Qu’entendre alors de la promesse d’actualisation claironnée par l’affiche (« Nouvelle décennie, nouvelles règles », lit-on, alors qu’il y avait dans une réplique du film la tagline parfaite : « How much meta can you take ? »), comment Scream 4, au-delà de ce joyeux suicide, répond-il à l’appel du contemporain ? Le fond puritain de Craven devait, immanquablement, l’amener ici sur le terrain de la génération YouTube / Facebook, qui s’offrait comme sujet naturel de Scream 4. Et c’est l’autre bonne surprise du film, puisque Craven s’offre avec cette tarte à la crème un regain d’inspiration inattendu, et quelques vraies belles scènes.

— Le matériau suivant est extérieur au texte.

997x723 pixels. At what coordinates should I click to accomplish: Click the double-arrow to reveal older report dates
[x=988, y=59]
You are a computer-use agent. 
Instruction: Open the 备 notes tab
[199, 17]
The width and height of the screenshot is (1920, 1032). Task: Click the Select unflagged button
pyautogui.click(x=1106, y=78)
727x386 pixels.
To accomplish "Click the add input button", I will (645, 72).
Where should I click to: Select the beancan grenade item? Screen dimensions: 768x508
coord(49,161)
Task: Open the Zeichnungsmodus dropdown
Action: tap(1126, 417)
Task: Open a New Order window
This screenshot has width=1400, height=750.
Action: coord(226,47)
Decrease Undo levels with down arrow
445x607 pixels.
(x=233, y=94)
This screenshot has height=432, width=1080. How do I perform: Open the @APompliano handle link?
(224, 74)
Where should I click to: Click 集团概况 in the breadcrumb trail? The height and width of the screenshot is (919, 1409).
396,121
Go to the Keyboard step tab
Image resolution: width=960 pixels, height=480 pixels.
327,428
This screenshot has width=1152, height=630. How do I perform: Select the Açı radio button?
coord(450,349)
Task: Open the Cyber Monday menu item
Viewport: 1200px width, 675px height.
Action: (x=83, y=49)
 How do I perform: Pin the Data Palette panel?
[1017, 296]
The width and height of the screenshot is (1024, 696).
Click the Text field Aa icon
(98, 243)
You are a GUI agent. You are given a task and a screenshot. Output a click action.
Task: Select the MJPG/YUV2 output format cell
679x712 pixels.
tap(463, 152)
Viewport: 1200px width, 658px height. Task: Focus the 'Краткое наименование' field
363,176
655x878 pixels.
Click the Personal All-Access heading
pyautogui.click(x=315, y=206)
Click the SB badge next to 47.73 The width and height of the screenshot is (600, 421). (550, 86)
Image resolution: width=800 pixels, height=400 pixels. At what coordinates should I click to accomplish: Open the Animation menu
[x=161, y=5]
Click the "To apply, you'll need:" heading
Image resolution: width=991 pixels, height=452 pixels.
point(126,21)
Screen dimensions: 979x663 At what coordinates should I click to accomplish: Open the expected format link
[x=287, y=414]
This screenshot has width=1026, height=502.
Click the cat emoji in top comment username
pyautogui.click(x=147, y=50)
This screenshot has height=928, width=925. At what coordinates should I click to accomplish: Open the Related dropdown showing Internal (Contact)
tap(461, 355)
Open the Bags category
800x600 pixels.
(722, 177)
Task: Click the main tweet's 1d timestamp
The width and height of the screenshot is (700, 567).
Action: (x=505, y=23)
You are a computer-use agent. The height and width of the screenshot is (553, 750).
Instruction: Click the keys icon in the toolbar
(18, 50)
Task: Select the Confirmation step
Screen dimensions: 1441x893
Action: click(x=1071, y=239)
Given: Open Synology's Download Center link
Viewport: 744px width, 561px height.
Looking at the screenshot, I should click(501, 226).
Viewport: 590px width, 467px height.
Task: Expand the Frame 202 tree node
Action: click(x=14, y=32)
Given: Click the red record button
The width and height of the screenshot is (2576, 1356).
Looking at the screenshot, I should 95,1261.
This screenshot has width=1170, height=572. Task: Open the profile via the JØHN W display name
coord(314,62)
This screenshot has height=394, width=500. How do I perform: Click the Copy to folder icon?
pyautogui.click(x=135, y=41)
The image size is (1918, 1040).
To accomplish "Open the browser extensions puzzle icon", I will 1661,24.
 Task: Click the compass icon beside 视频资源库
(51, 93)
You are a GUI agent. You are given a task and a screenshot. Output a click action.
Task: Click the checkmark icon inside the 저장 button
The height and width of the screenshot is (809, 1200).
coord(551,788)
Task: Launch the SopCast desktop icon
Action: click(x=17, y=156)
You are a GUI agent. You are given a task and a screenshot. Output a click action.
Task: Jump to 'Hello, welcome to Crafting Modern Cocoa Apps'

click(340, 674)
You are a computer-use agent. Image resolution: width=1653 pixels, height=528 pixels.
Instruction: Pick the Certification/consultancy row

D’abord, sur le terrain du dispositif pur, quelques belles idées de mise en scène à partir d’une webcam (surveillance et mise en scène de soi : tout le protocole de Scream était vraiment fait pour l’époque, Craven l’a compris et y trouve matière à de jolies propositions, simples et ludiques). Ensuite, sur le terrain moraliste dont Craven ne s’est jamais défait, une satire drôle et monstrueuse des vidéos youtube, juste avant le dénouement, dans une séquence plutôt bien vue. Reste à voir ce que Craven, passé ce regain de santé, saura tirer de cette annonce qui sonne, en soi, comme le gag terminal de Scream 4 : Scream 5 et 6 seraient déjà en chantier.